Although, ironically, the Memo on deals with cases of disparate impact affecting members of “protect classes”.[2]  However, for purposes of this discussion, it is well to apply these guidelines across the board, regardless of protected class. Otherwise, there is the possibility, perhaps remote, that a landlord could be accused of reverse discrimination, for applying one set of criteria to members of protected class, and another set to members outside the class. Crazy huh?

 

Summary of Thoughts and Suggestions.  Here are some tips based upon information from the Memo:

 

  1. Beware of testers calling over the phone and asking if you will rent to persons with a criminal background. Be careful about answering these blind calls with a “yes” or “no”. Make sure callers understand that no rental decisions are made in advance of reviewing all relevant background information, including a criminal background report. Encourage the caller to either come to the office and pick up the necessary paperwork, or if they prefer, send it to them at their provided address.

 

  1. Ultimately, landlords should plan on making adjustments in their rules and application process.  

 

  1. Do not have a rule or policy that treats an arrest, with no conviction, the same as a conviction. If you currently have such a rule, it should not be enforced.

 

  1. Do not have a blanket guideline providing, for example, that conviction for any crime is an automatic denial.

 

  1. Be sure that all rules and policies concerning criminal records are uniformly enforced – no exceptions.  However, note No. 7 below. You should avoid a policy saying that all persons with a felony are automatically disqualified. There is a world of difference between an ex-felon who served time for embezzlement ten years ago and has been a contributing member of society ever since vs. an ex-felon who served time for aggravated battery, and has been in and out of jail for similar violent crimes over the past five years.

 

  1. If possible, evaluate all other rental history, such as prior tenancies, employment, credit, income and affordability, before even going to the results of a criminal background check. If the prospective tenant does not pass one or more of these other criteria, then the rejection can be based on that, rather than a criminal background report, thus avoiding the disparate impact issue entirely.

 

  1. In evaluating an applicant’s criminal history, do not use a “one size fits all” approach. There are several gradations of severity.

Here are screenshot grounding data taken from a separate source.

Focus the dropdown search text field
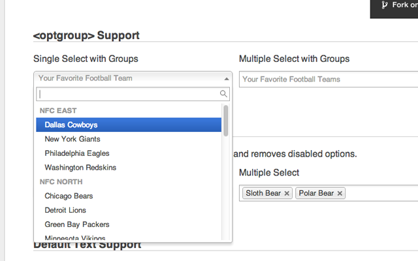Screen dimensions: 418x261 pyautogui.click(x=127, y=94)
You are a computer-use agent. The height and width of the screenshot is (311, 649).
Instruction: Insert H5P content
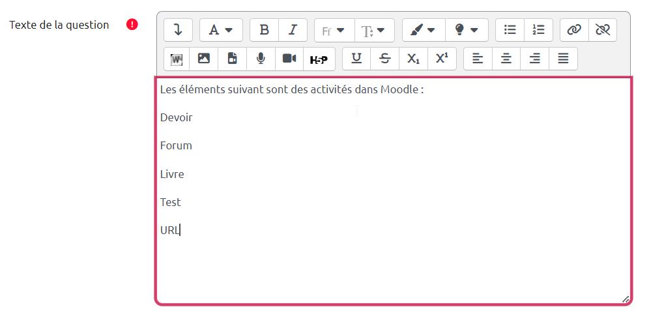(x=319, y=59)
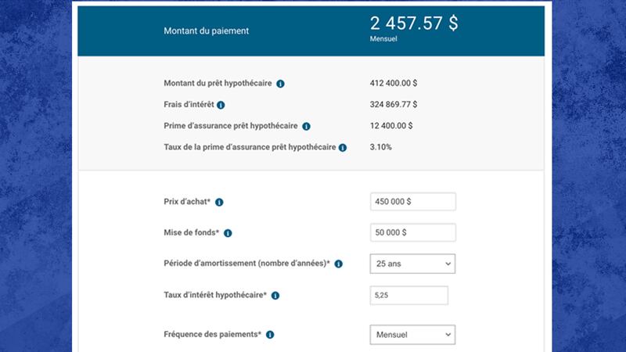Focus the 50 000 $ down payment field
Screen dimensions: 626x352
(x=412, y=233)
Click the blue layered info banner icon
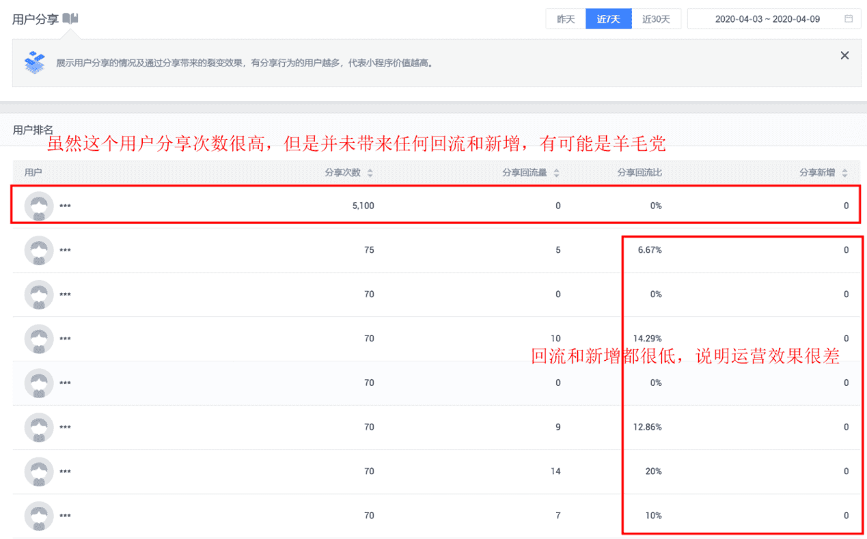This screenshot has width=867, height=539. click(34, 62)
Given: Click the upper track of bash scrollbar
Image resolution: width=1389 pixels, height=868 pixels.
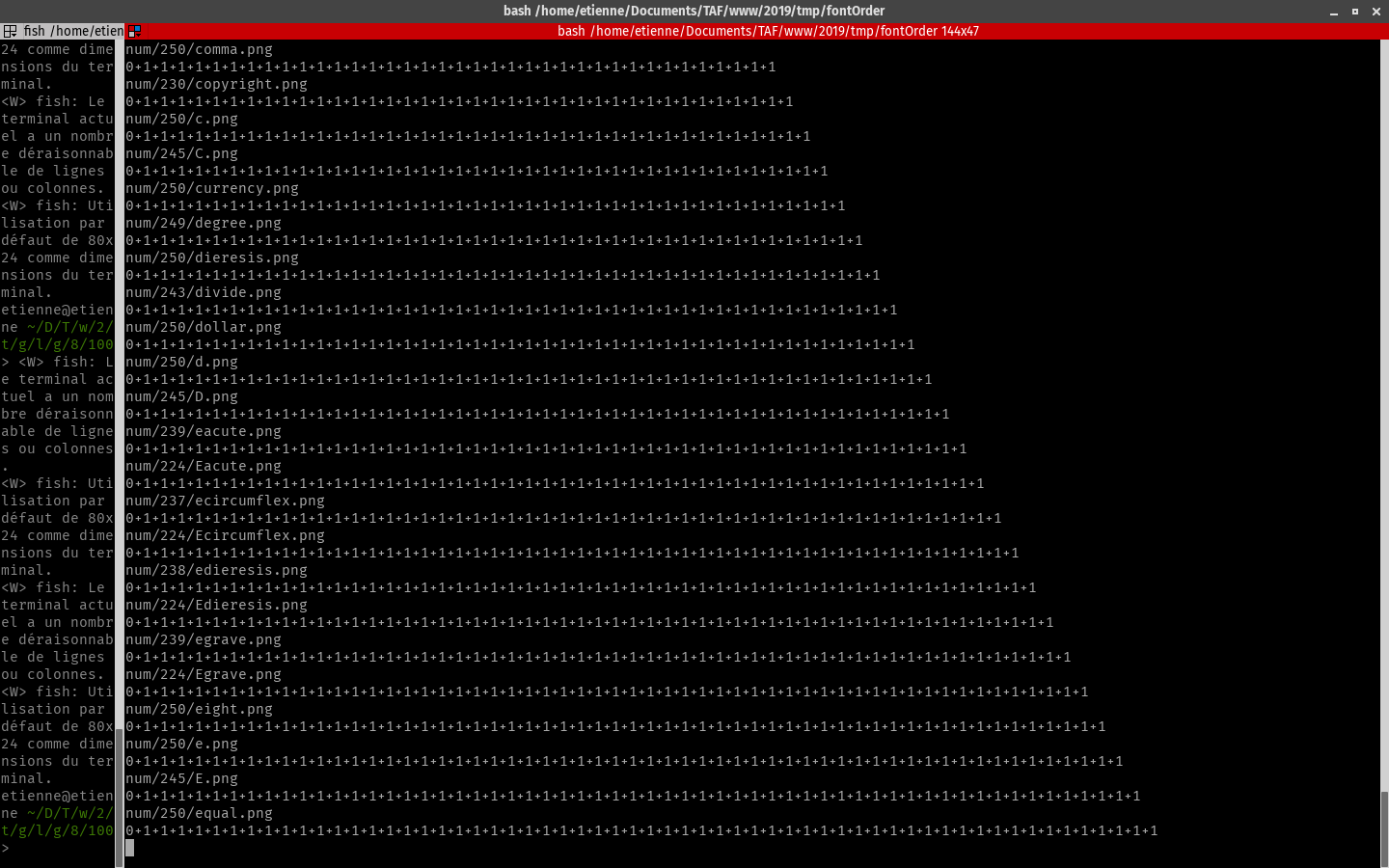Looking at the screenshot, I should [1384, 386].
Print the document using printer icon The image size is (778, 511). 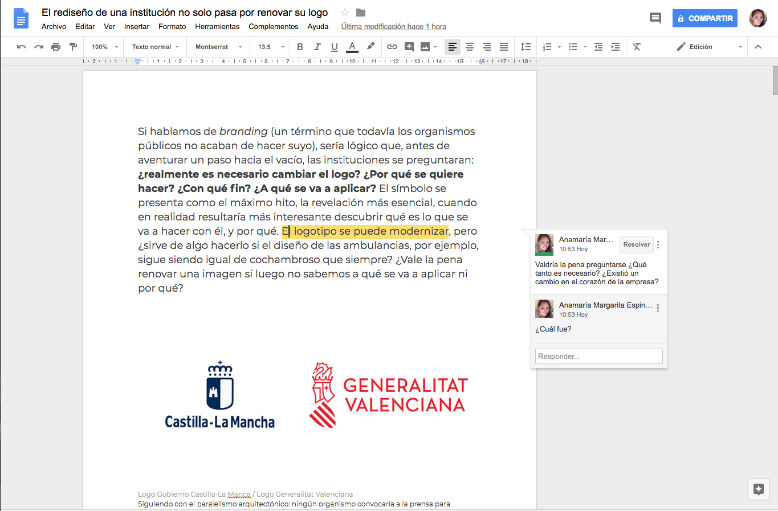point(56,47)
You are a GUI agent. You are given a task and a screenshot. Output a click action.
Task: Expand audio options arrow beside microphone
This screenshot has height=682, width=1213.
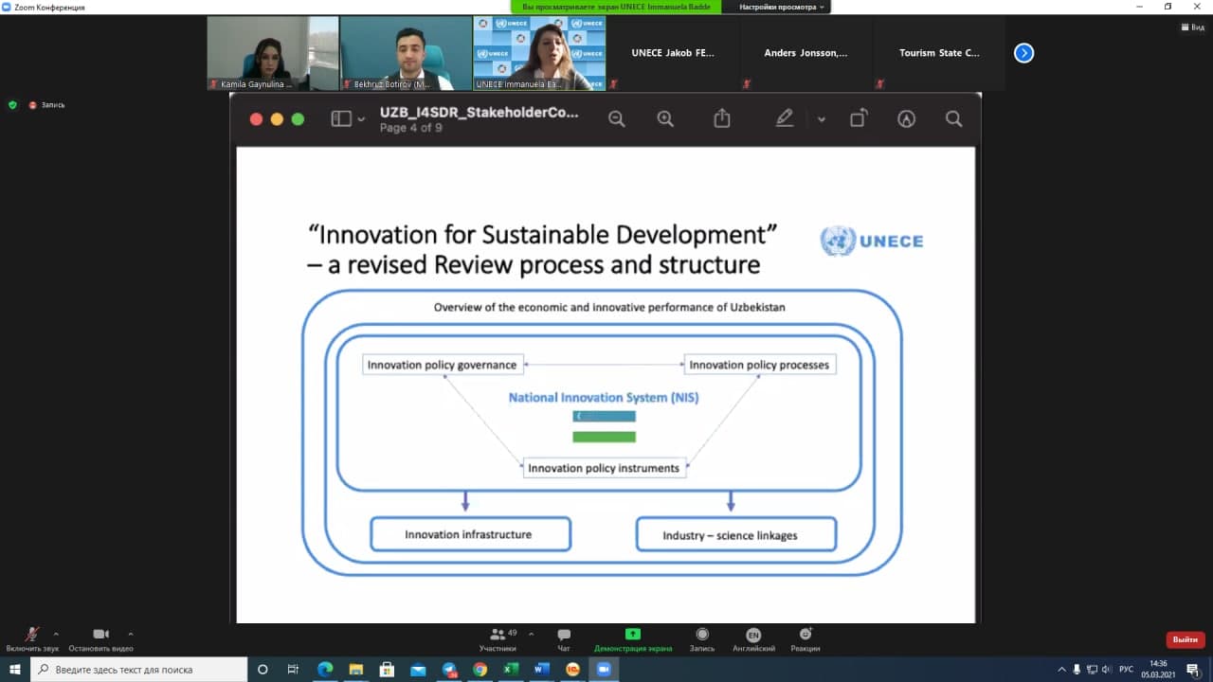[x=56, y=634]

Additional issues need to be addressed before making a decision to reject a prospective tenant based upon criminal history. For example:

 

  1. How long ago was the conviction? (A single conviction over 6-7 years old, in most cases, should probably not be used as the basis for a denial, excluding registered sex offenders, or those convicted of violent crimes).

 

  1. What has the person been doing since their release?

 

  1. Has the person been convicted once, or on multiple occasions?

 

  1. What was the nature and severity of the crime?

 

  1. Note that according to the Memo, a refusal to rent to an applicant who has a conviction for one or more drug crimes involving the manufacture or distribution (not mere possession) of a federally defined controlled substance is permissible and not subject to a disparate impact claim. In other words, a landlord or manager may legally base the refusal to rent based upon a conviction for manufacture or distribution, since it is not a violation of the Act, based upon disparate impact.[3]

 

So this is one of those exceptions in which you may automatically decline an applicant. Others are, in my opinion, those convicted of sex crimes and pedophilia, regardless of how far in the past. Also, crimes of violence, e.g. murder, rape, aggravated assault, etc. The analysis is fairly straightforward: If the applicant’s prior conviction is one that, if he or she became a resident, it could foreseeably result in danger to the health, safety and well-being of other park residents, or their guests and invitees, a rejection, without the above analysis is in order. Some Fair Housing advocates may disagree, but my opinion is based upon a choice of evils, i.e. choosing between a threatened Fair Housing violation, balanced against the risk of a resident or their guests or invitees being injured or killed, because  you ignored their violent criminal history, and permitted them entry to the park 

 

Conclusion. So, based upon the facts you described above, this applicant had a conviction of two non-violent crimes (presumably occurring at the same time, resulting in companion charges).  They were eight years ago. Accordingly, it is important to find out what the applicant had been doing since being released from jail.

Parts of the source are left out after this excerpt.